There is no shortage of banks—there are more than 4,500 nationwide.
This is a guest column written by Currency Bank President and CEO Scott Gaudin, Business Report’s 2026 Young Businessperson of the Year. The viewpoints expressed are those of the author and do not necessarily reflect those of Business Report or its staff.
There is no shortage of products, platforms or capital in the market today. On paper, business owners have more options than ever before. And yet, many still feel like they are making important decisions alone.
That is the problem.
Business owners do not need another bank. They need a banker. And the institutions that understand that are not standing still. They are growing.
Someone who understands their business. Someone who knows their market. Someone who can help them think through a decision, not simply quote a rate or deliver a term sheet.
That kind of banker has become harder to find.
Over time, the industry has become more efficient. Processes are tighter. Decisions are more centralized. Technology has improved speed in many areas. Artificial intelligence is now beginning to play a role as well. Business owners are using it to analyze data, forecast trends, and improve how they operate. It is a powerful tool, and it will continue to shape how decisions are made.
But even with better tools, the decisions themselves have not become easier.
AI can process information. It can identify patterns. What it cannot do is fully understand context. It cannot sit across the table from a business owner and weigh the risk of a decision that affects employees, families and long-term plans. It cannot replace judgment.
That still requires a person.
At the same time, the way many banks are structured today has created distance. In many cases, the person a business owner calls is not the person making the decision. Conversations become about structure instead of strategy. Answers are driven more by models than by judgment.

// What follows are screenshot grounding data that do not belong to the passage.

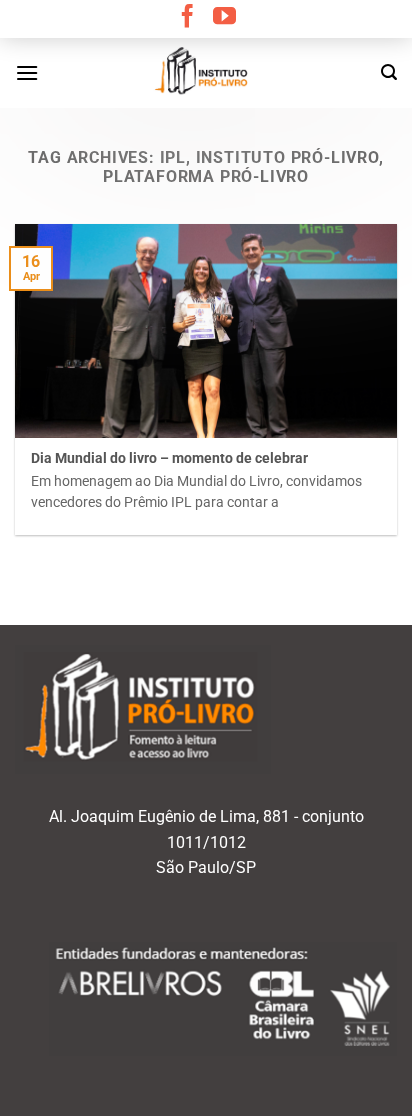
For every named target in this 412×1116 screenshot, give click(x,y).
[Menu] (27, 72)
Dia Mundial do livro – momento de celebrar (169, 458)
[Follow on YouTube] (224, 18)
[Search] (389, 72)
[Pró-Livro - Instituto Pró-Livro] (206, 73)
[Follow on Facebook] (187, 18)
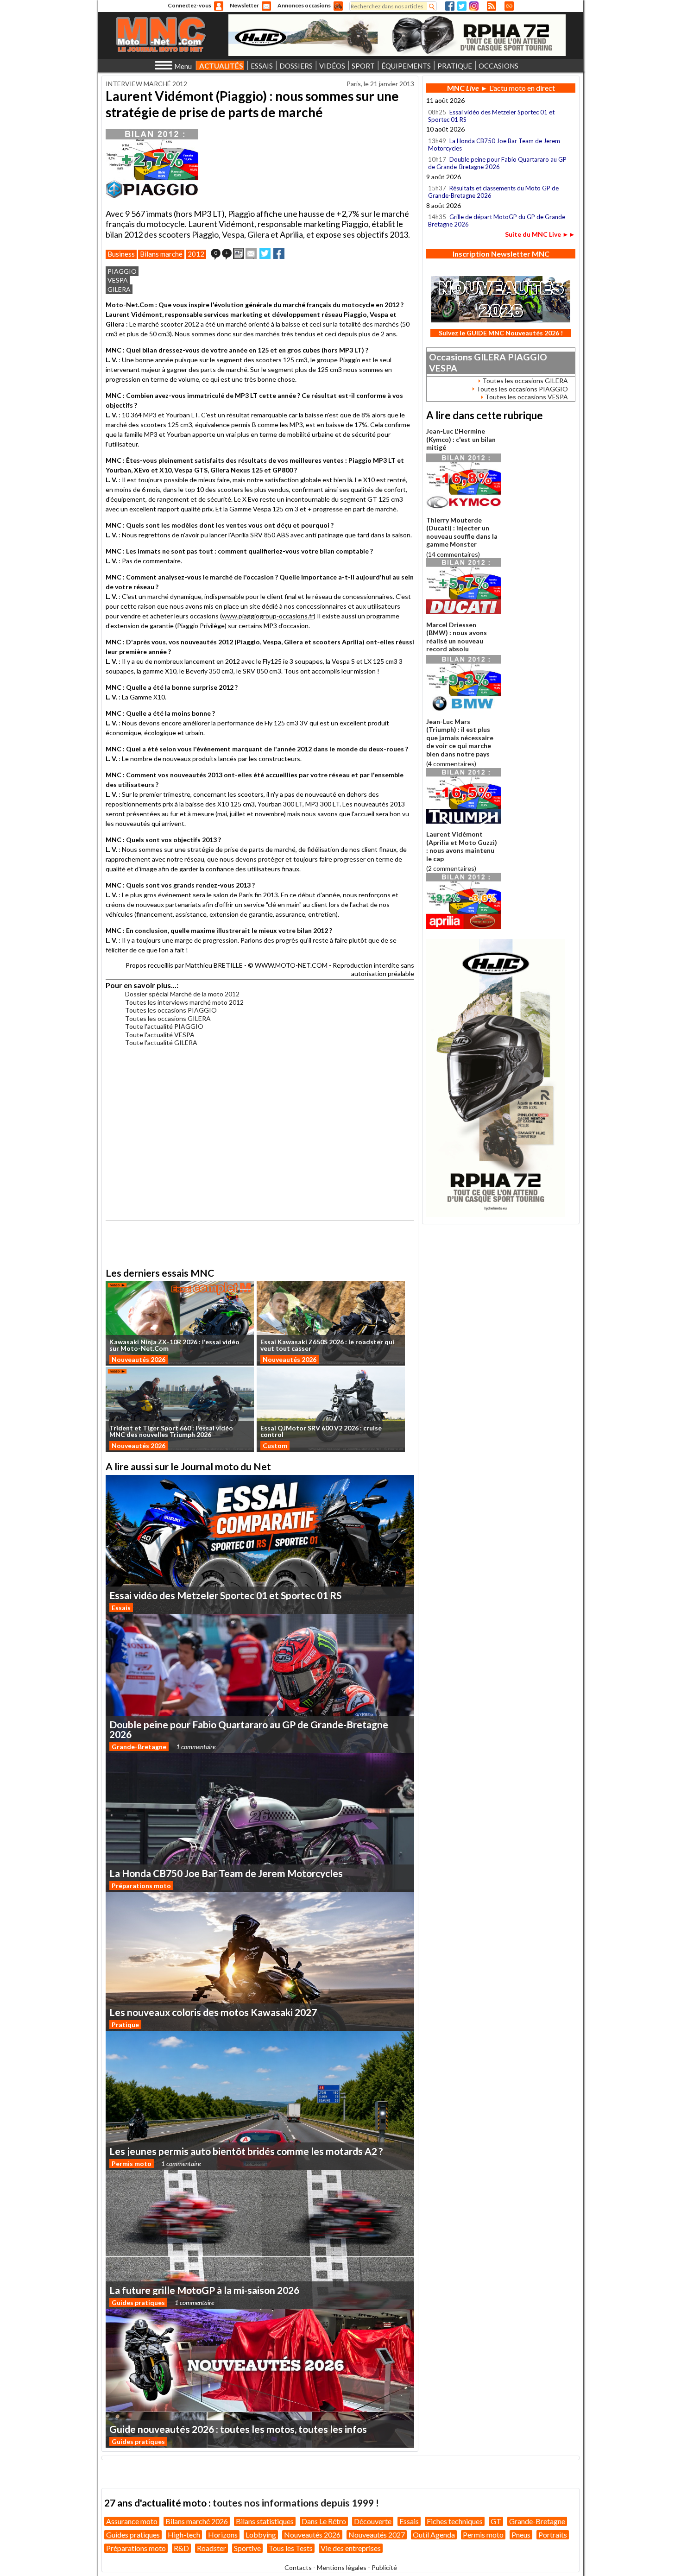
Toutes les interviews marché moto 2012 (184, 1002)
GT (496, 2521)
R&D (181, 2548)
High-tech (184, 2534)
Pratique (125, 2024)
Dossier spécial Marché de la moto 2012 (182, 994)
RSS (491, 6)
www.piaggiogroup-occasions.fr (268, 616)
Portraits (552, 2534)
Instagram (474, 6)
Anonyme (218, 6)
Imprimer (238, 253)
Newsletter (244, 5)
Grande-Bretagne (139, 1747)
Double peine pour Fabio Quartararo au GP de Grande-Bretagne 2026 (497, 163)
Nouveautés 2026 (138, 1359)
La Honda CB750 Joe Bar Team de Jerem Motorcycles (494, 144)
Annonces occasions (304, 5)
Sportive (247, 2548)
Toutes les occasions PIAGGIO (171, 1010)
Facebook (449, 6)
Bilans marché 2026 (196, 2521)
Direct (509, 6)
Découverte (372, 2521)
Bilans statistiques (265, 2521)
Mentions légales (341, 2567)
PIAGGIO (122, 271)
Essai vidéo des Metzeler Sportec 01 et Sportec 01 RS (491, 115)
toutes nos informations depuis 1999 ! (296, 2502)
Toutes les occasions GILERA (168, 1018)
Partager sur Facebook (278, 253)
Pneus (520, 2534)
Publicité (384, 2567)
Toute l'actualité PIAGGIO (164, 1026)
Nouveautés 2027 (376, 2534)
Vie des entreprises (351, 2548)
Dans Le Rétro (324, 2521)
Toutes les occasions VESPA (526, 397)
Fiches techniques (455, 2521)
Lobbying (261, 2534)
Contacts (298, 2567)
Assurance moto (132, 2521)
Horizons (223, 2534)
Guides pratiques (138, 2302)
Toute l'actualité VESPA (160, 1035)
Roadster (211, 2548)
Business (121, 254)
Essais (121, 1608)
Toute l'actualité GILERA (161, 1042)
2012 (196, 254)
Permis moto (131, 2163)
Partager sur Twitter (265, 253)
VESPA (117, 280)
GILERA (119, 289)
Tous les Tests (291, 2548)
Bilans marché (161, 254)
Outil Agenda (434, 2534)
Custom (275, 1445)
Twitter (462, 6)
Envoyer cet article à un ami (251, 253)
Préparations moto (141, 1885)
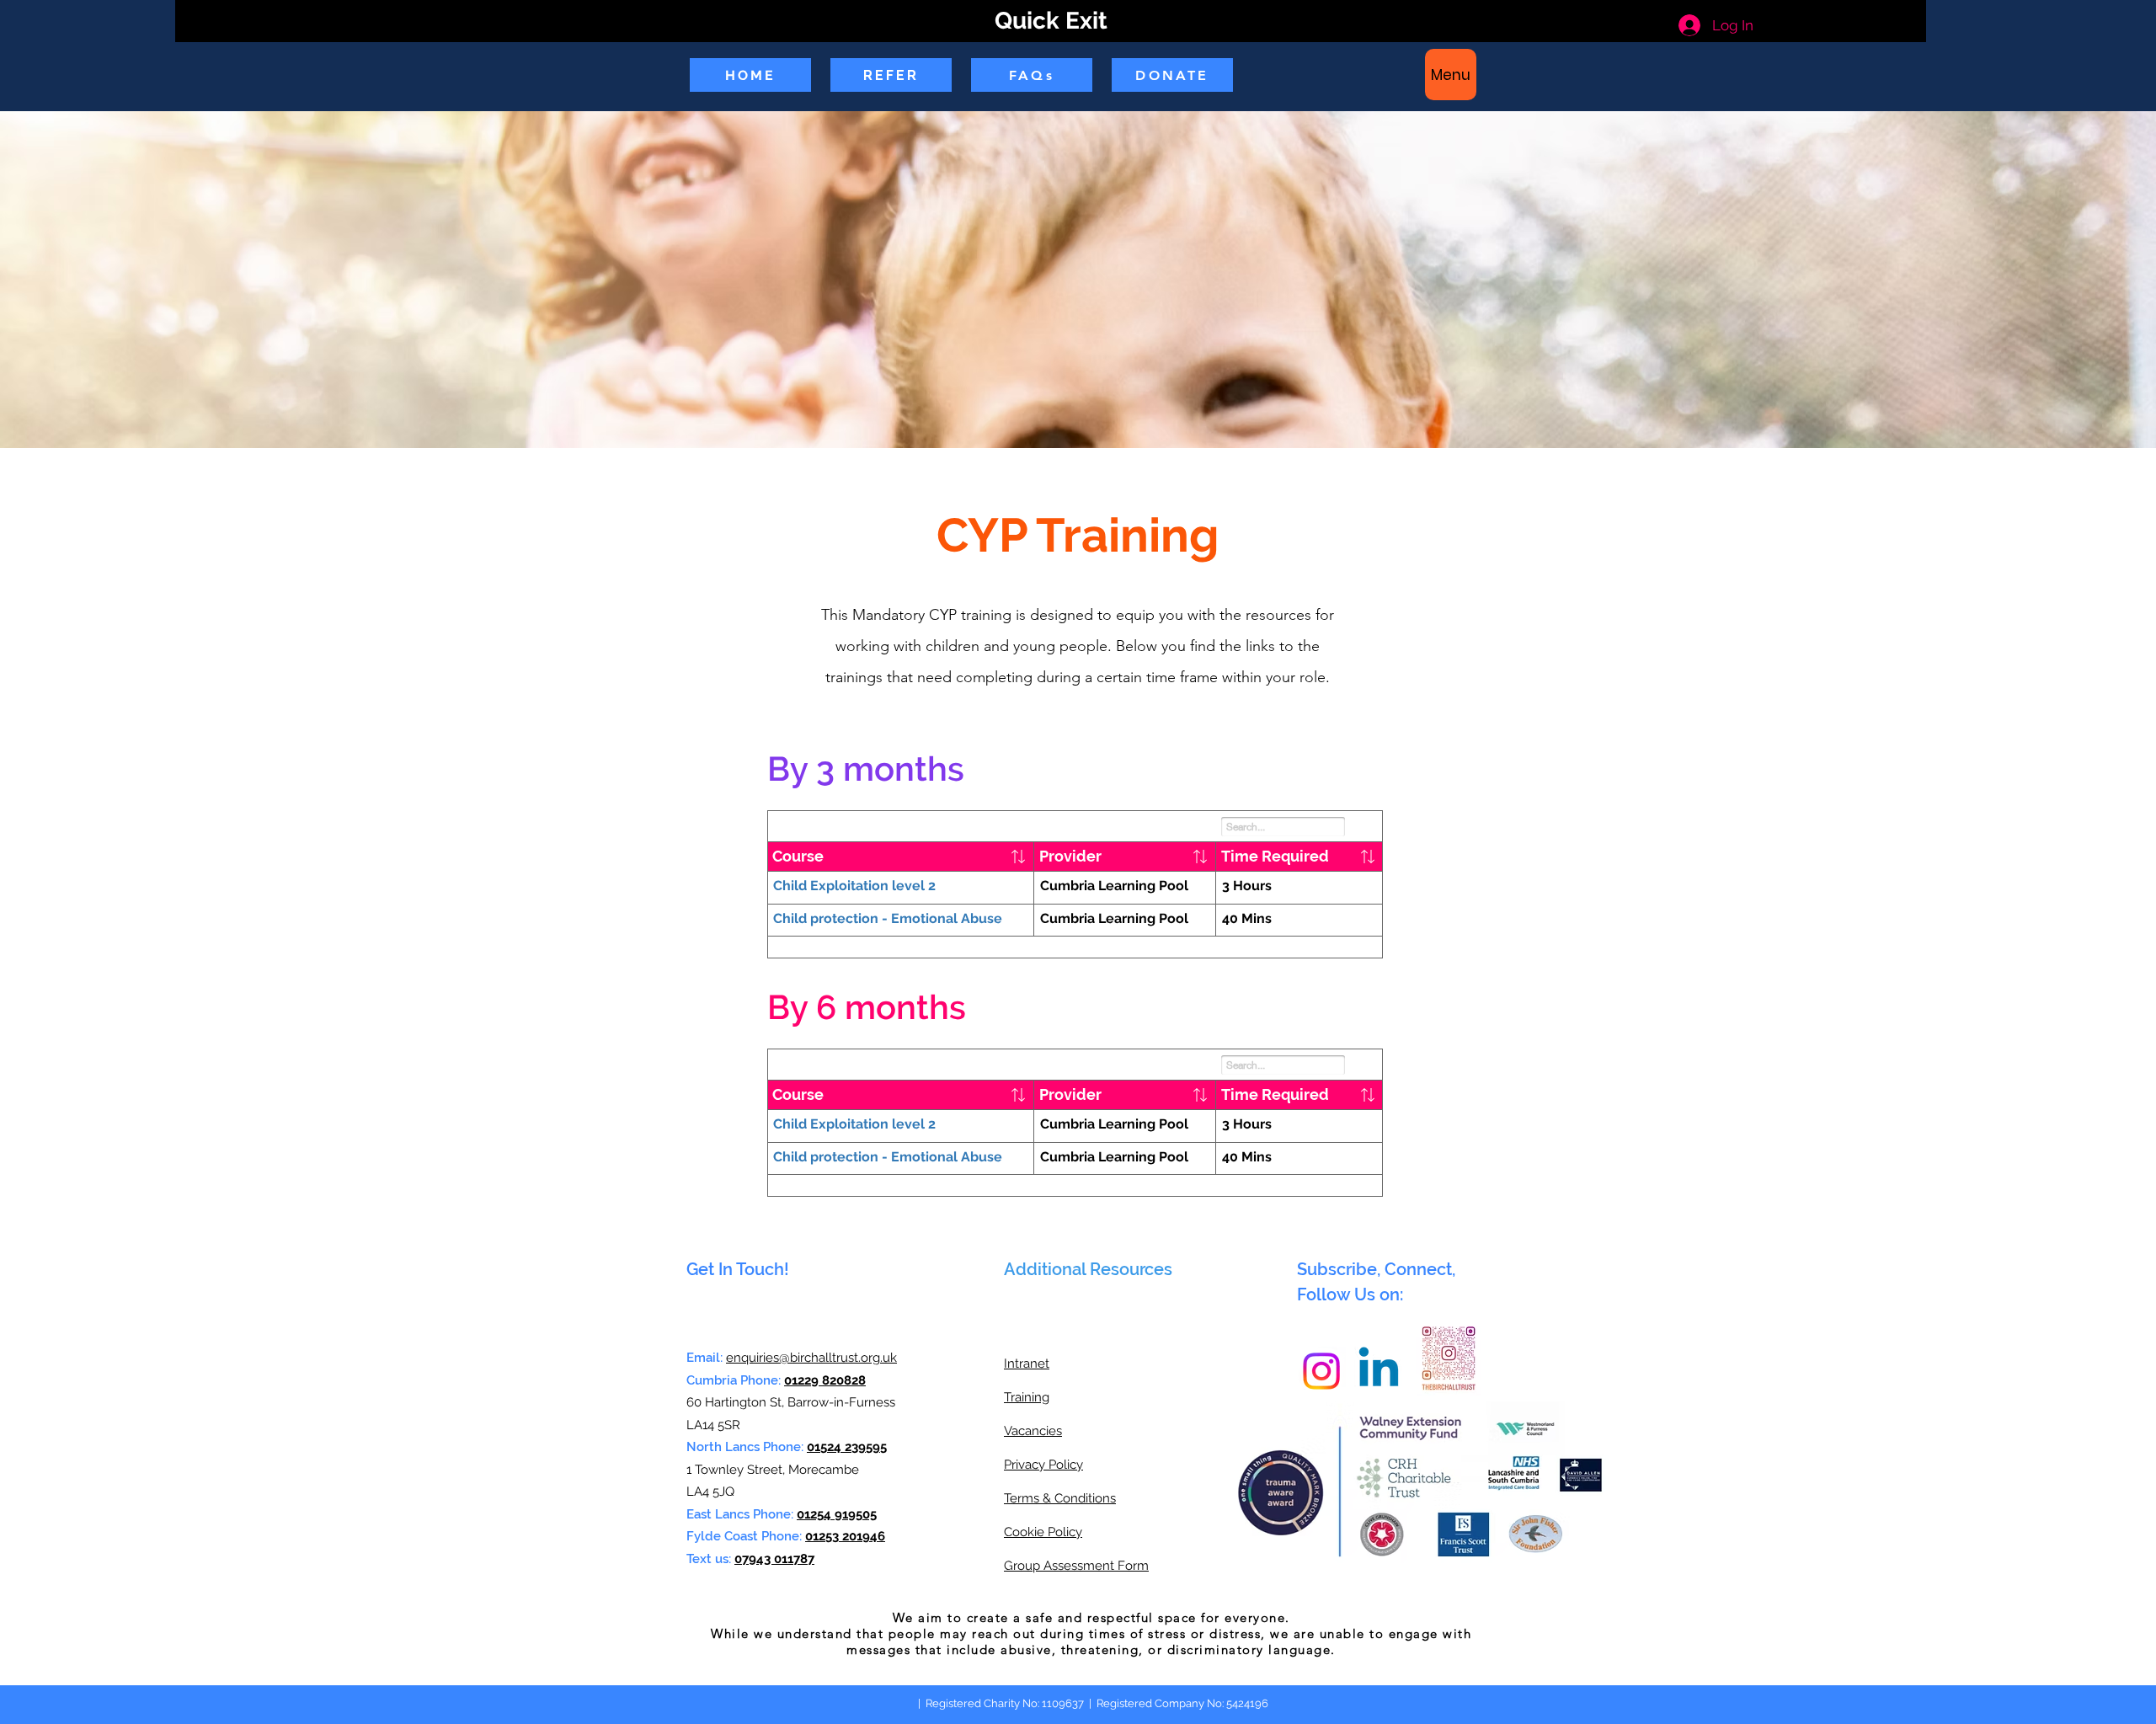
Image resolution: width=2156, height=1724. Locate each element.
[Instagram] (1321, 1371)
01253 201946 (845, 1536)
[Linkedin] (1378, 1371)
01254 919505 (837, 1514)
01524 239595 (847, 1446)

That approach works until the decision truly matters.
Most meaningful business decisions involve timing, risk and trade-offs that do not fit neatly into a model. In those moments, access to capital is not enough. Perspective matters.
The bankers who are most valuable to their clients are not simply reacting to a request. They are thinking ahead. They understand what the client is trying to accomplish and help them get there the right way. They are willing to ask difficult questions when needed and stand behind their recommendations.
They are accountable.
Community banks are designed to support that kind of banking. Decisions are made closer to the customer. They are made by people who understand the local economy, the industries in their market and the realities that do not show up in a credit memo. That local decision-making matters. It allows banks to move with speed, but also with context.
When decisions are made locally, business owners know who they are dealing with and they know that person has the authority to act. That kind of clarity is difficult to replicate at scale. It is also one of the most practical advantages a community bank can offer.
But that alone is not enough.
Business owners still expect speed. They expect capability. They expect their bank to operate at a level that matches the complexity of their business and helps move it forward.
A relationship without execution is not sufficient.
The community banks that are getting this right understand this clearly. They invest in people who act as trusted advisers, not simply rent money. They build systems that support better decisions, not just faster ones. And they grow in a way that allows them to serve clients more completely, without losing what makes them effective.
That combination matters.
Because when a business owner is making a meaningful decision, they are not looking for more options. They are looking for someone they trust to help them get it right.
That is not a product. It is not a feature.
It is a banker.
And there has never been a greater need for it.
The institutions that recognize this will not only compete effectively. They will lead the way, regardless of size.